+++ SELECTION +++

Feature-wise, the proposed "high-end" status does automatically put GIMP into direct comparison against Photoshop, but we don't think about competition much. We have too many ideas of our own to implement, and too many things to improve before the notion of competition begins to make the slightest sense.

We do, however, acknowledge the fact that people will treat GIMP as Photoshop replacement no matter what we tell them, and that's all right with us. You own this software, it's up to you to decide how you make use of it.

Why can't you just copy Adobe Photoshop to make GIMP usable?

In the past, the development in the project was somewhat erratic with regards to taking usability into consideration, which is rather typical for free software projects, but inexcusable for a high-end image editor that GIMP aims to become.

+++

_TASK INSTRUCTIONS_. Please output the GIMP passage from "Why can't you" to "aims to become.", copying it word for word. The records are separate material with no connection to the GIMP passage.

+++ ENTRIES SUPPLIED +++

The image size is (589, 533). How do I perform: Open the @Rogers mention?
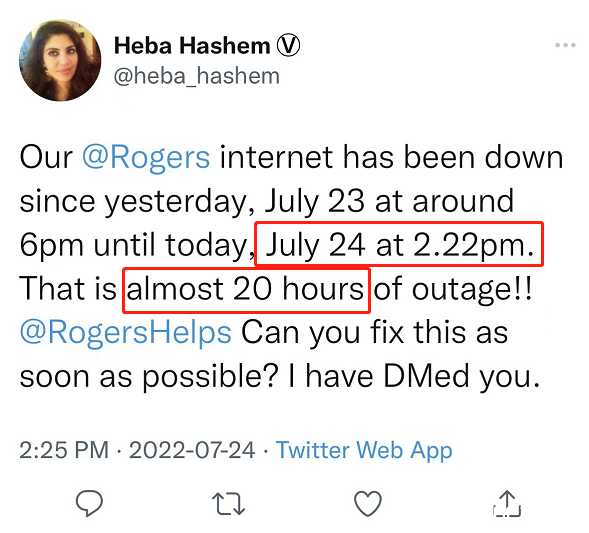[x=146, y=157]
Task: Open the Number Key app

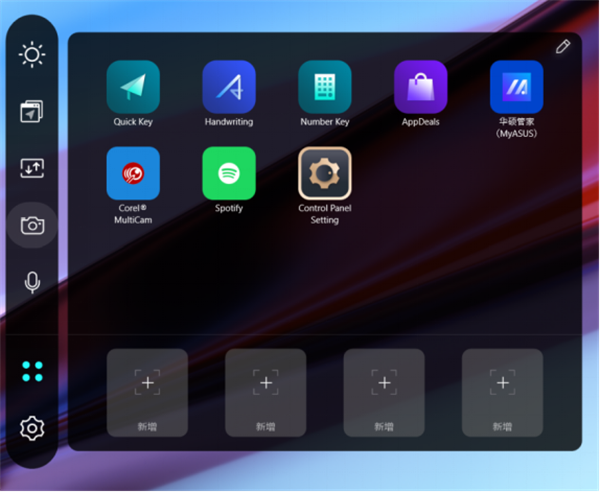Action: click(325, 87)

+++
+++ ENTRIES SUPPLIED +++

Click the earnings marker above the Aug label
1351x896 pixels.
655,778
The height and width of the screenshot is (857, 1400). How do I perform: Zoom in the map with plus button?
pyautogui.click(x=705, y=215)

+++
+++ ENTRIES SUPPLIED +++

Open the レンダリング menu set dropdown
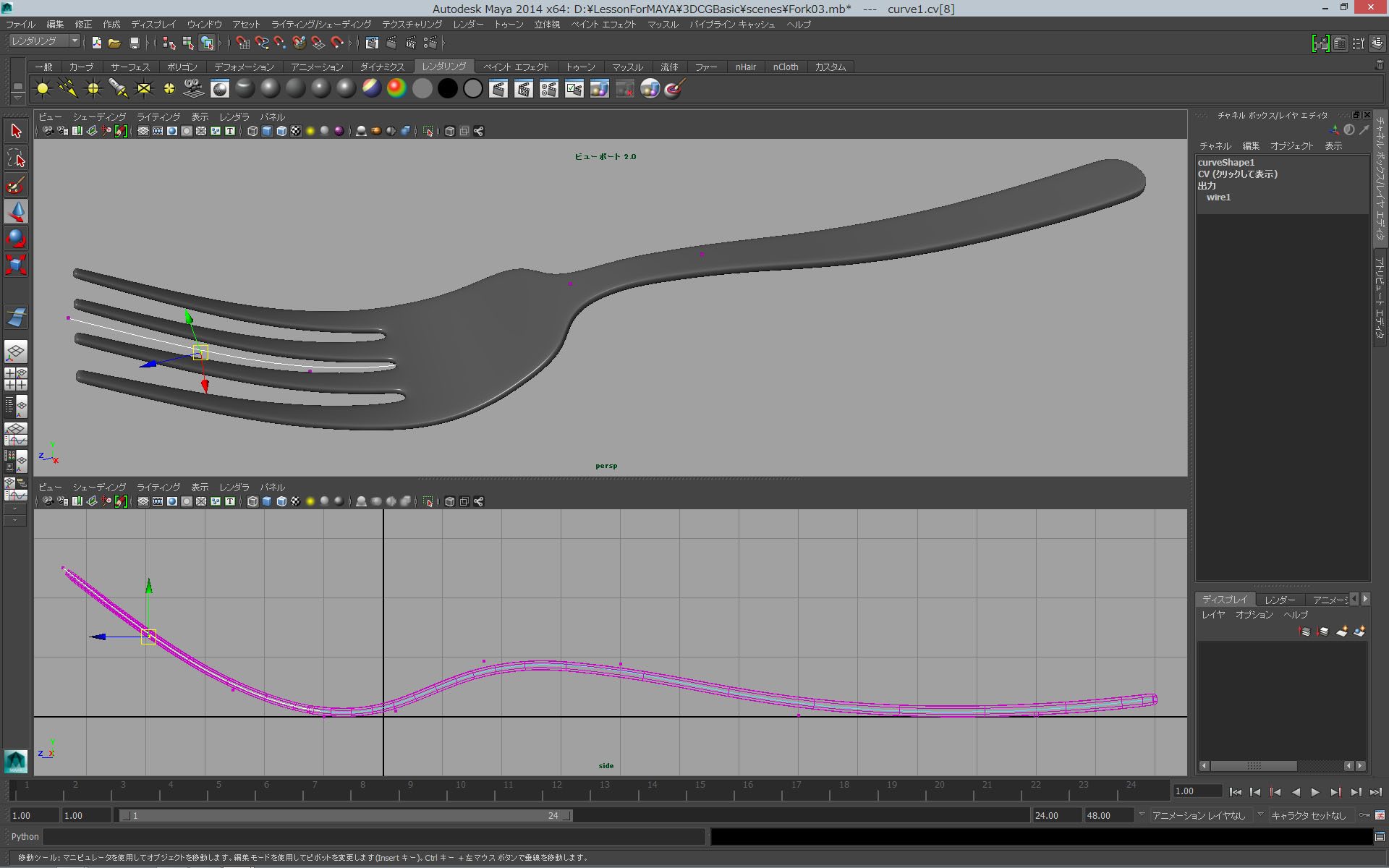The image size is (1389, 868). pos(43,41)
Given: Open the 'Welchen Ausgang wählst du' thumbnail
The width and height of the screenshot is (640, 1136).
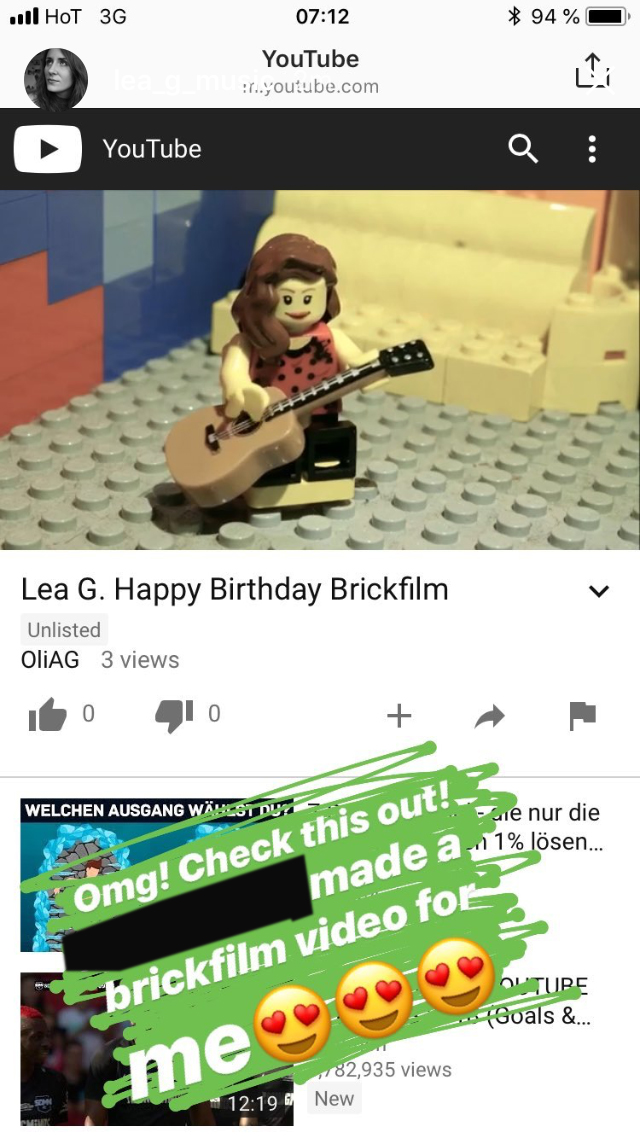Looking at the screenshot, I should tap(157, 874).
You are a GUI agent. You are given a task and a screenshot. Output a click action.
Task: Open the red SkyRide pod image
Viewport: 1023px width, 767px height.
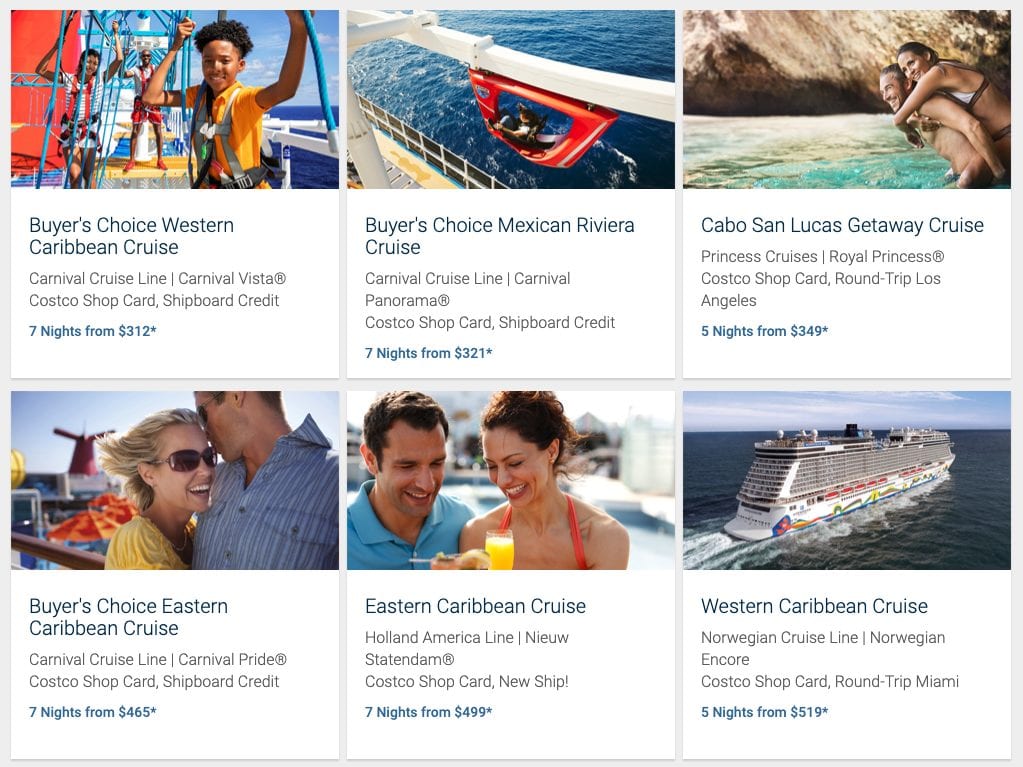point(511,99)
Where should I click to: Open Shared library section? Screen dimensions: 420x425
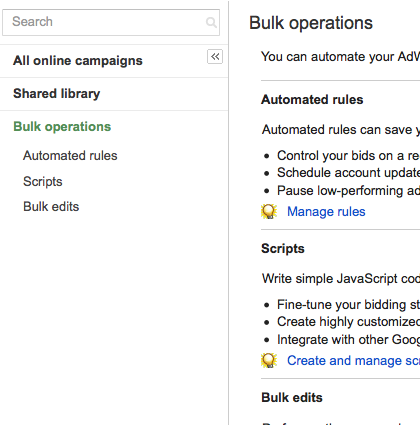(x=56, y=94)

+++

_WRITTEN SOLUTION_.
Why can't you just copy Adobe Photoshop to make GIMP usable?

In the past, the development in the project was somewhat erratic with regards to taking usability into consideration, which is rather typical for free software projects, but inexcusable for a high-end image editor that GIMP aims to become.